BRANO DI LETTURA:
◇ ◇ ◇ ◇ ◇

Il modello economico basato sull’industria bellica non è più in grado di reggere la pressione delle sanzioni e i continui voltafaccia del Paesi sulla carta amici di Mosca. A breve e nella migliore delle ipotesi, la Russia precipiterà nella stagnazione. Tanto che di quattro anni di resilienza rimarrà solo un ricordo

Resilienti, almeno fino a ieri. A poche settimane dall’inizio del quarto anno di guerra, è lecito chiedersi a che punto sia la notte per la Russia. Premessa: il copione della conferenza stampa di fine anno di Vladimir Putin era già bello e scritto. Nessuna sorpresa, va tutto bene, l’economia tiene, Mosca ha ossigeno e benzina per molti anni. Il mondo, però, da mesi conosce un’altra verità. Una verità fatta di sanzioni sempre più aggressive, Paesi fino a poco tempo fa amici che ora lo sono un po’ meno, preferendo guardarsi le spalle dal Cremlino e i suoi guai. Una morsa che ha finito con l’incrinare l’unico modello economico che finora ha permesso alla Russia di sopravvivere, quello basato sulla guerra e la produzione di armamenti.

La verità sulla Russia

Un rapporto dell’Istituto Bruegel, getta l’ennesima ombra sulla Federazione e i suoi equilibri. “Nel periodo 2022-2025, l’economia russa ha dimostrato resilienza, ovvero capacità di adattamento nonostante i crescenti costi della guerra in Ucraina e le ingenti sanzioni economiche e finanziarie imposte alla Russia dalla coalizione dei paesi occidentali”, è la premessa. “I conti pubblici, sebbene sotto pressione, sono rimasti sotto controllo. Tuttavia, dopo quasi quattro anni di guerra, i costi fiscali e parafiscali sono aumentati in modo significativo e hanno iniziato a mettere a dura prova la stabilità macroeconomica e finanziaria della Russia. L’inflazione si è mantenuta ben al di sopra dell’obiettivo della Banca centrale russa. Gli elevati tassi di crescita del 2023-2024, alimentati dalla spesa pubblica legata alla guerra e dal boom del credito alle imprese, hanno subito una decelerazione nel 2025 a causa di vincoli di capacità”.

◇ ◇ ◇ ◇ ◇

VOCI ELENCATE:
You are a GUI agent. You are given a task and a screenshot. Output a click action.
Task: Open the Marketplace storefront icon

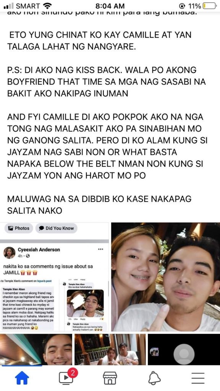point(110,378)
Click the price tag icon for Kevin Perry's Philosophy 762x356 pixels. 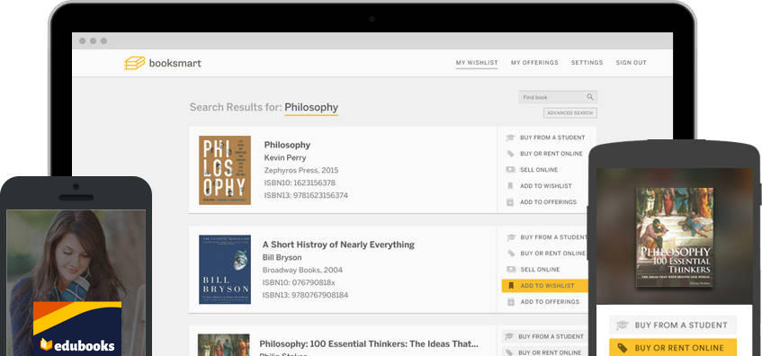point(510,154)
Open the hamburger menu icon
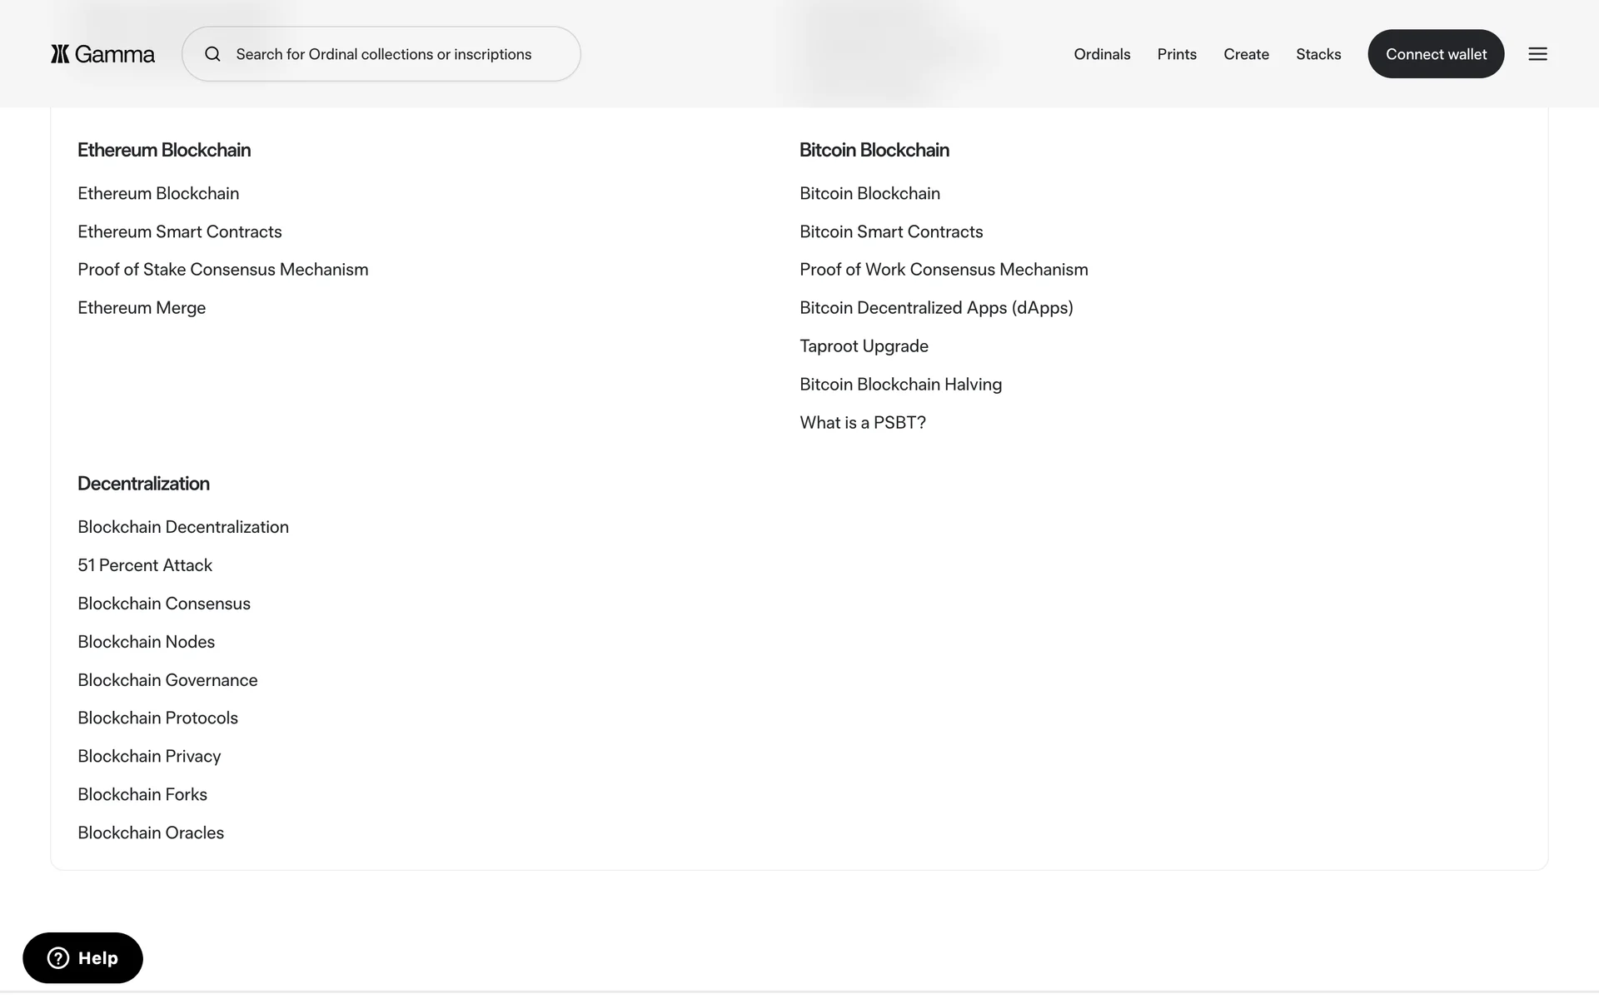 coord(1537,54)
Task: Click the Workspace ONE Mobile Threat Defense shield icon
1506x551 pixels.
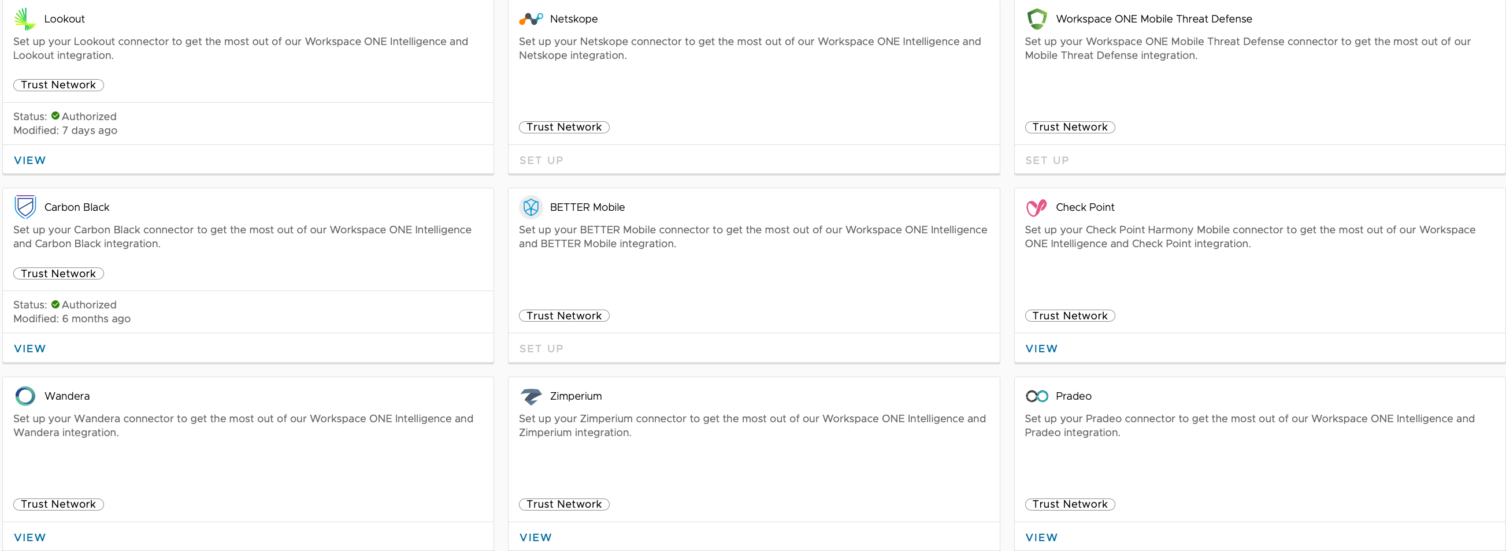Action: (1037, 19)
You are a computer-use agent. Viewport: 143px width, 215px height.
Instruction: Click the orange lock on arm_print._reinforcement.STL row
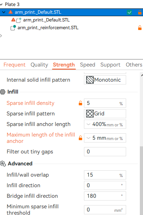pos(140,28)
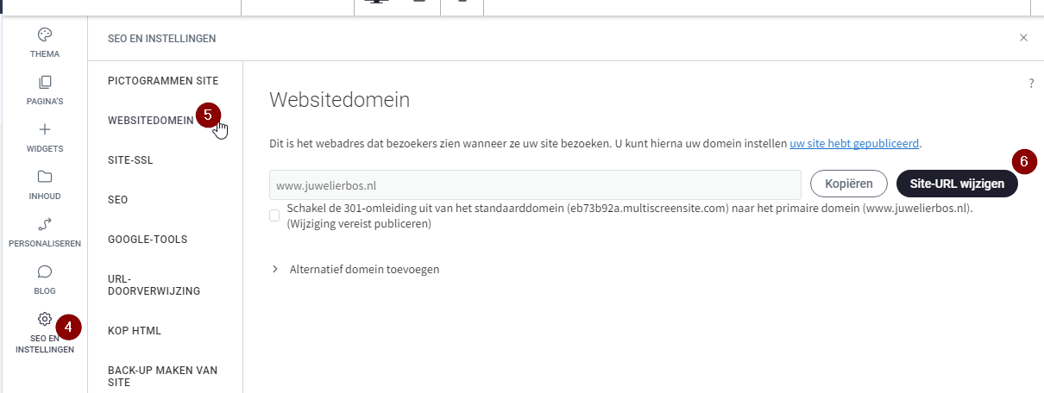Click the question mark help icon
The image size is (1044, 393).
point(1031,84)
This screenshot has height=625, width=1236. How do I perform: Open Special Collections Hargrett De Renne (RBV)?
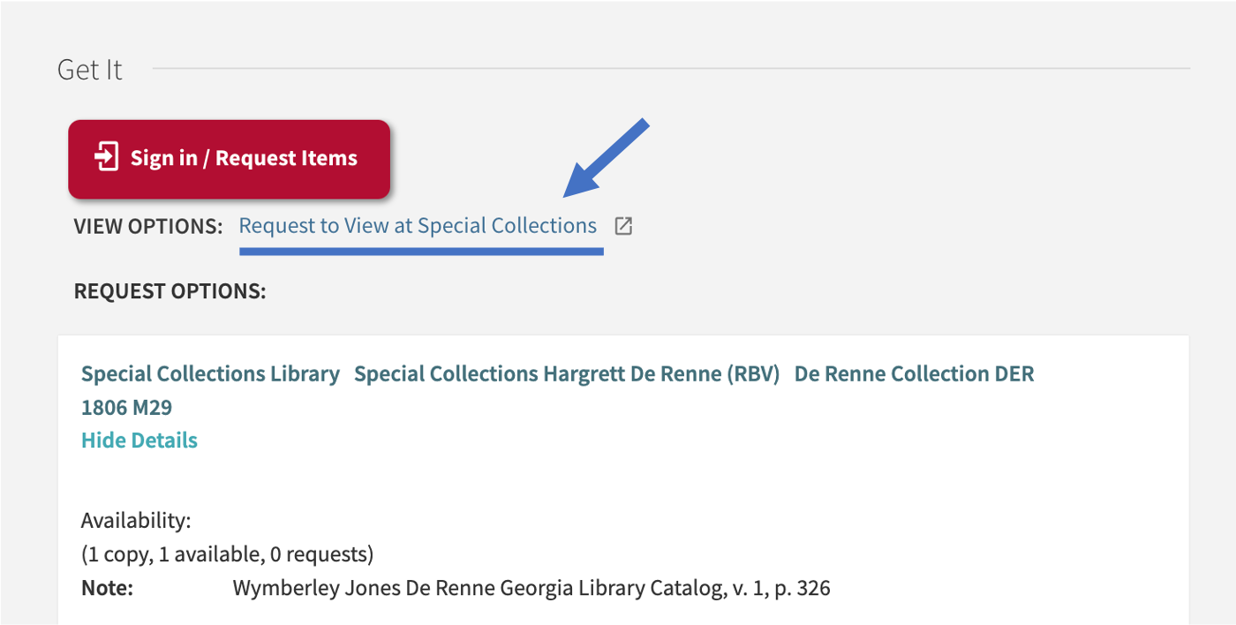566,373
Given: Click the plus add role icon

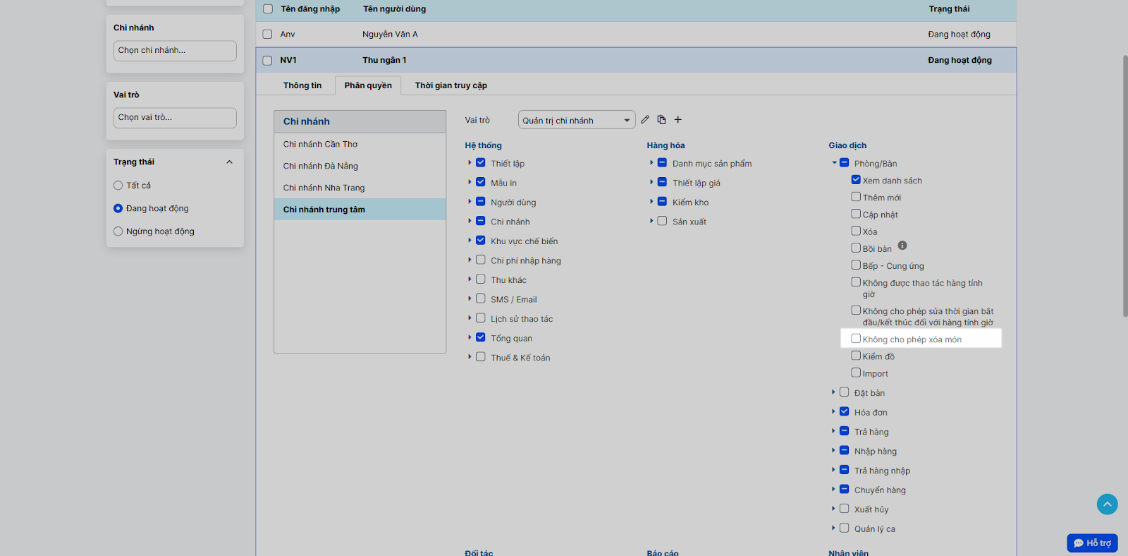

◇ ◇ ◇ ◇ ◇

COMPITI DELL'ESERCIZIO:
**a.** Indica se ciascuna affermazione concorda con il brano sull'economia russa, rispondendo sì o no e citando alla lettera le parole del brano che lo stabiliscono. (i) Secondo il rapporto dell'Istituto Bruegel, l'inflazione in Russia è rimasta sotto l'obiettivo della Banca centrale russa. (ii) Gli alti tassi di crescita del 2023-2024 hanno rallentato nel 2025. (iii) La conferenza stampa di fine anno di Putin prevedeva qualche sorpresa.
**b.** Trascrivi il passo del brano sull'economia russa a partire da "Resilienti, almeno fino" fino a "produzione di armamenti." compreso.

RISULTATI DELL'ESERCIZIO:
**a.**
(i) No: "L’inflazione si è mantenuta ben al di sopra dell’obiettivo della Banca centrale russa".
(ii) Sì: "hanno subito una decelerazione nel 2025 a causa di vincoli di capacità".
(iii) No: "Nessuna sorpresa, va tutto bene".

**b.**
Resilienti, almeno fino a ieri. A poche settimane dall’inizio del quarto anno di guerra, è lecito chiedersi a che punto sia la notte per la Russia. Premessa: il copione della conferenza stampa di fine anno di Vladimir Putin era già bello e scritto. Nessuna sorpresa, va tutto bene, l’economia tiene, Mosca ha ossigeno e benzina per molti anni. Il mondo, però, da mesi conosce un’altra verità. Una verità fatta di sanzioni sempre più aggressive, Paesi fino a poco tempo fa amici che ora lo sono un po’ meno, preferendo guardarsi le spalle dal Cremlino e i suoi guai. Una morsa che ha finito con l’incrinare l’unico modello economico che finora ha permesso alla Russia di sopravvivere, quello basato sulla guerra e la produzione di armamenti.